#### [What the exercise asks]
In the records that follow, locate every line with "agent" and extract it.

** Opening Study material block **

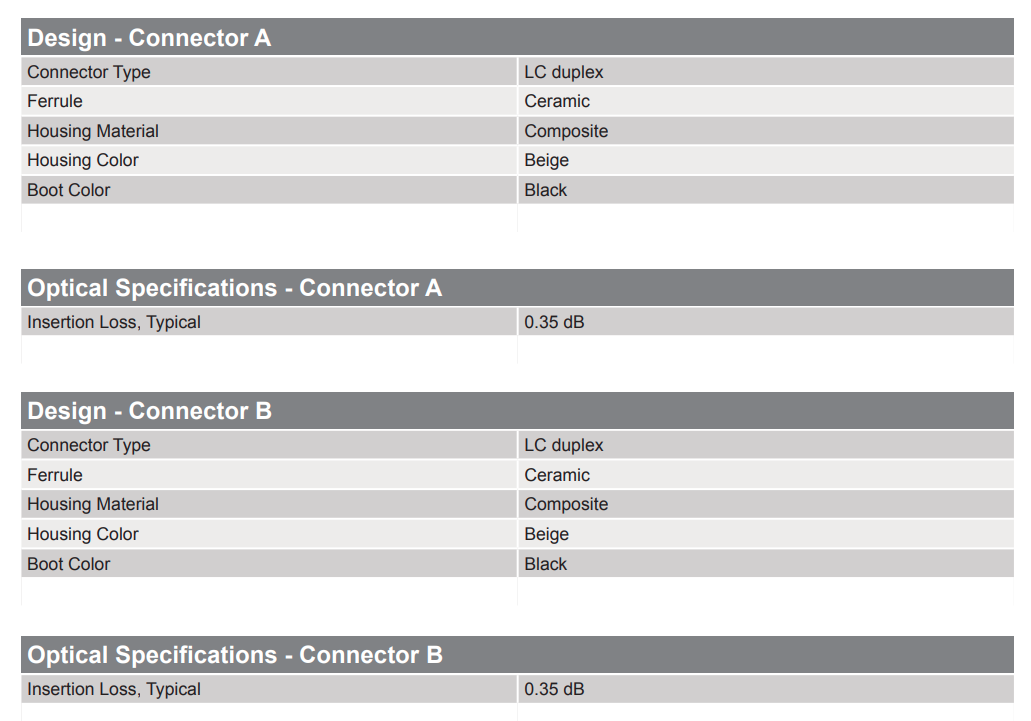Select the Connector Type label under Connector B
1031x721 pixels.
(x=89, y=445)
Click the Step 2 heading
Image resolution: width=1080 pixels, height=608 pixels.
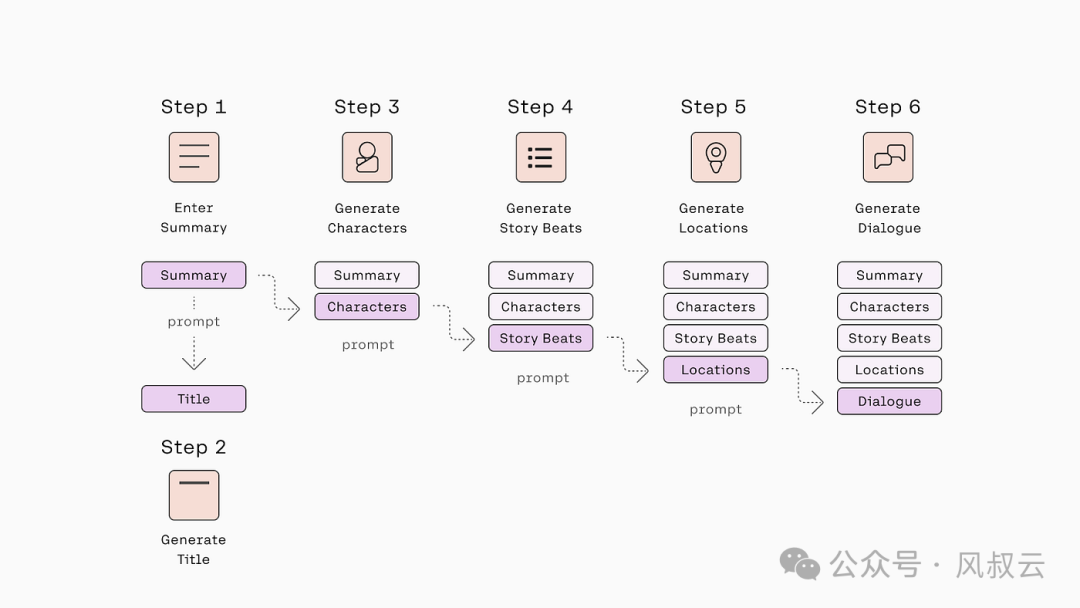tap(193, 447)
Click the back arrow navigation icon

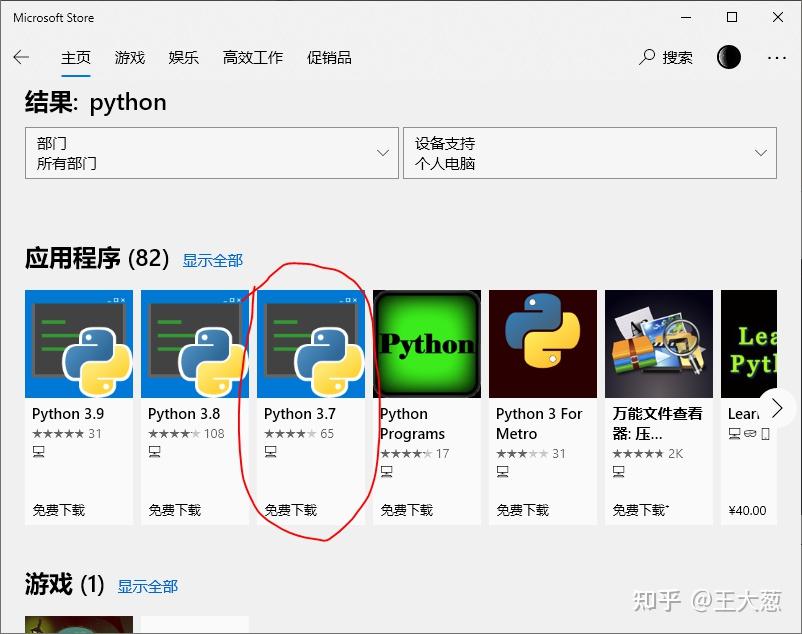[x=21, y=57]
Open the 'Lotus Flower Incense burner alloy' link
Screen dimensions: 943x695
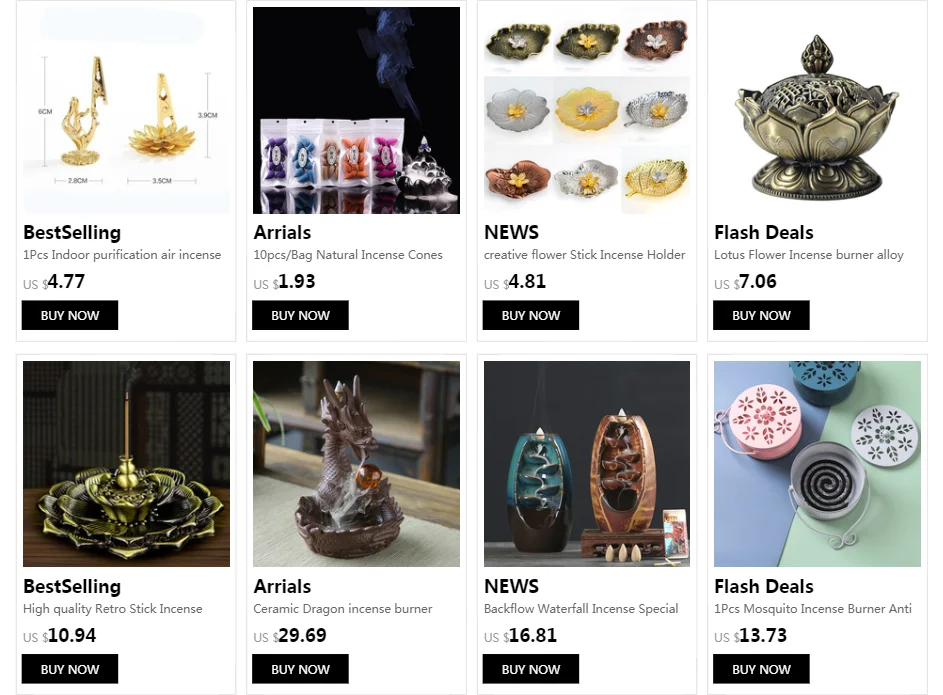pyautogui.click(x=809, y=255)
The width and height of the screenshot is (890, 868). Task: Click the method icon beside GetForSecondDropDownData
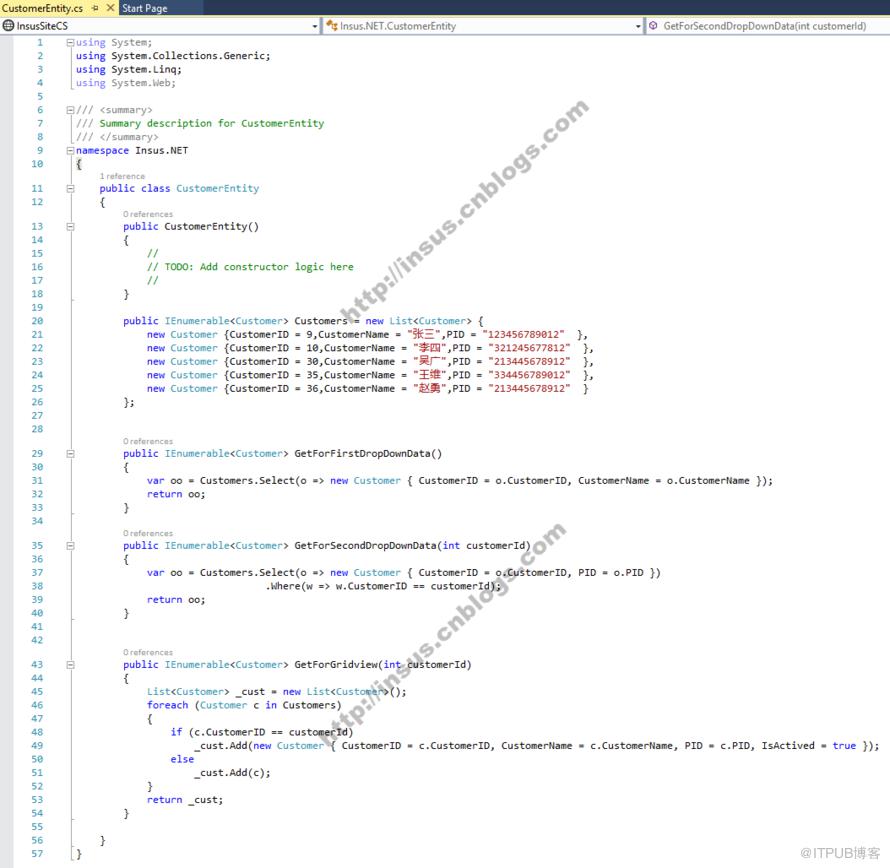coord(653,26)
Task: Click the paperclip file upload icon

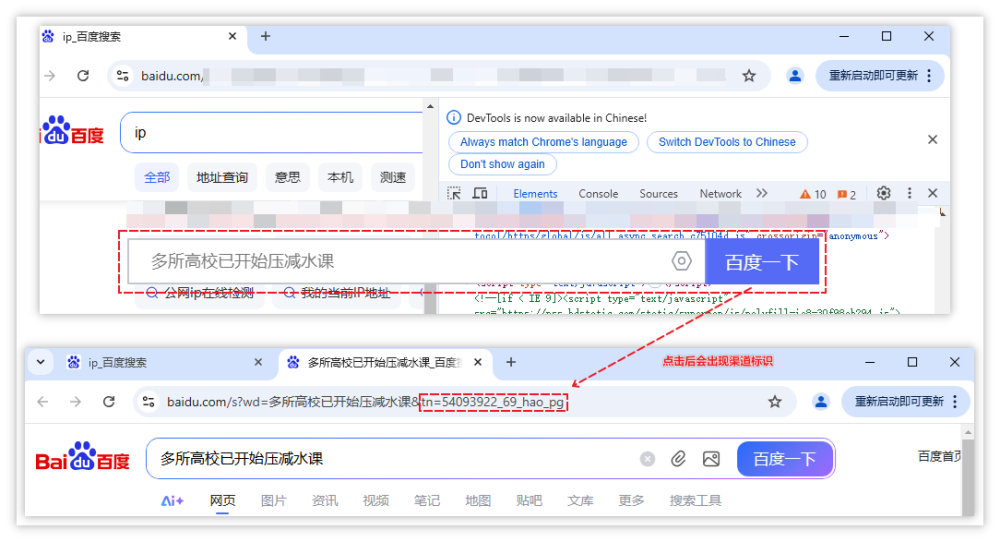Action: 679,459
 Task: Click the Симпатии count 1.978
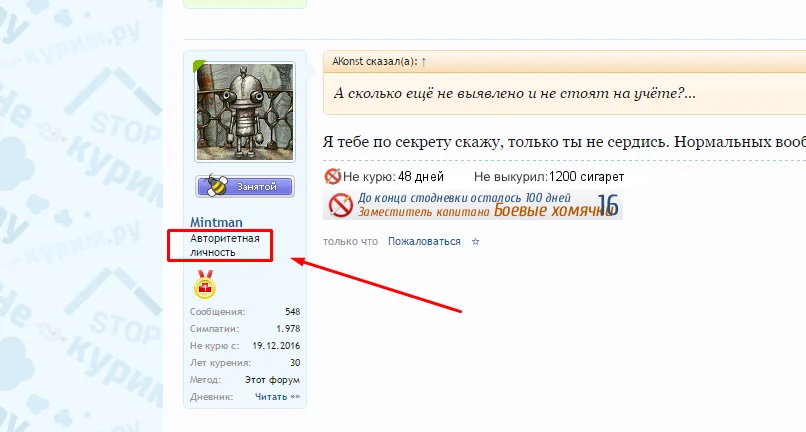288,329
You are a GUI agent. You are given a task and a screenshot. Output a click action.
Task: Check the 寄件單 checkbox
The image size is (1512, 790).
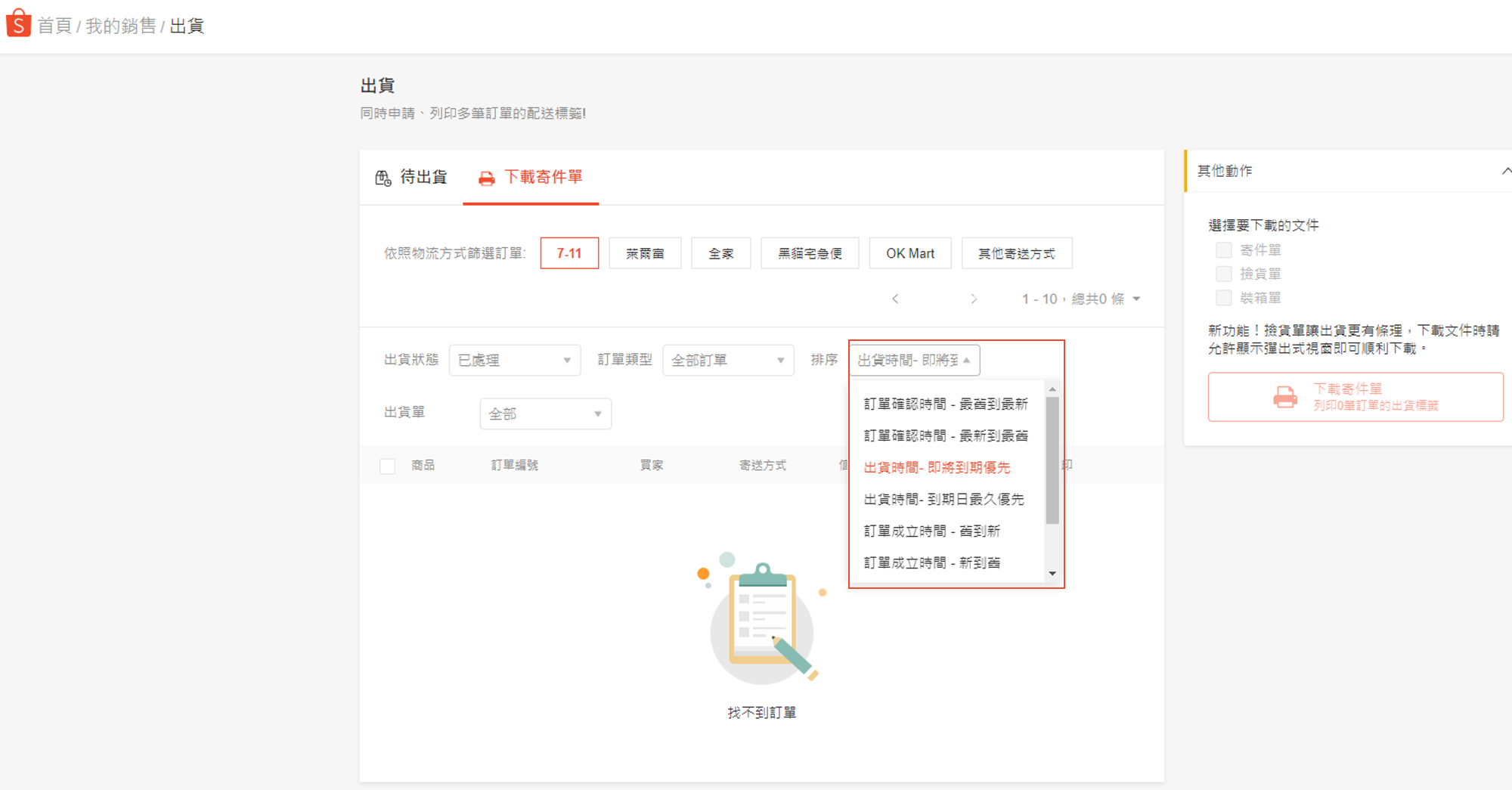[x=1223, y=249]
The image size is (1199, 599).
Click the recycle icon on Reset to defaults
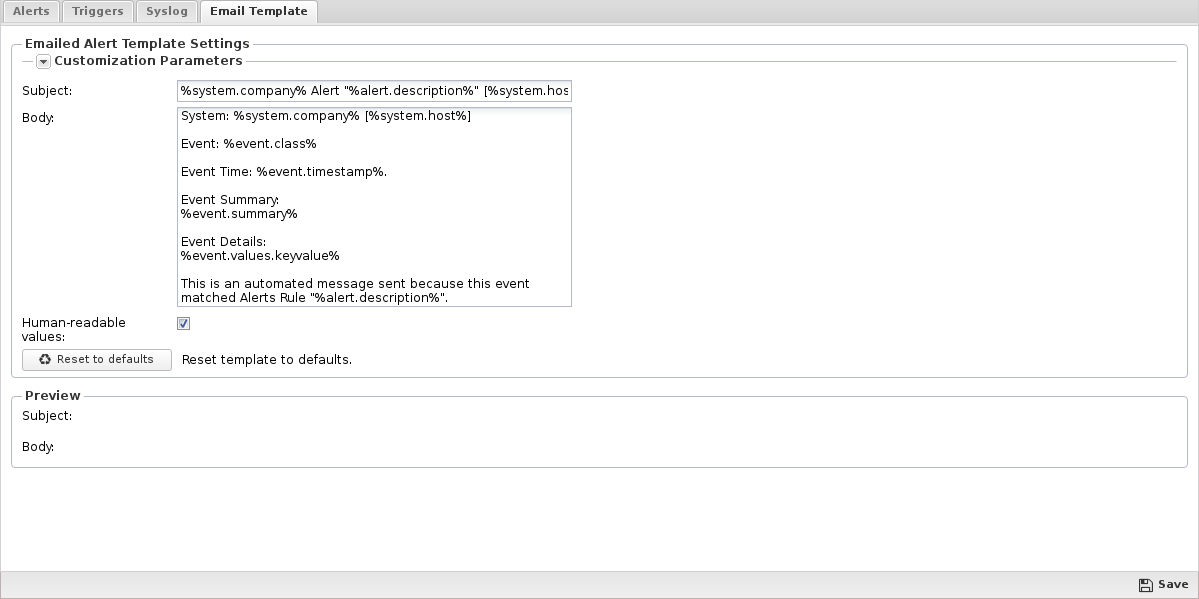(44, 359)
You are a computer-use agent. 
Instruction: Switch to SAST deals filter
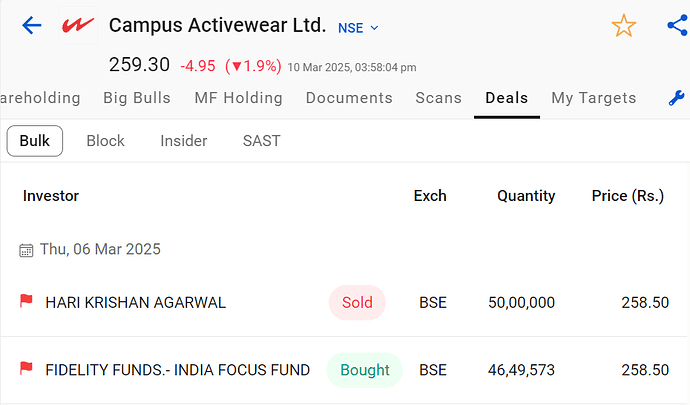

** Closing Study material block **

#### [The completed task]
You are a GUI agent. You are given a task and a screenshot. Output a click action.
You are a computer-use agent. 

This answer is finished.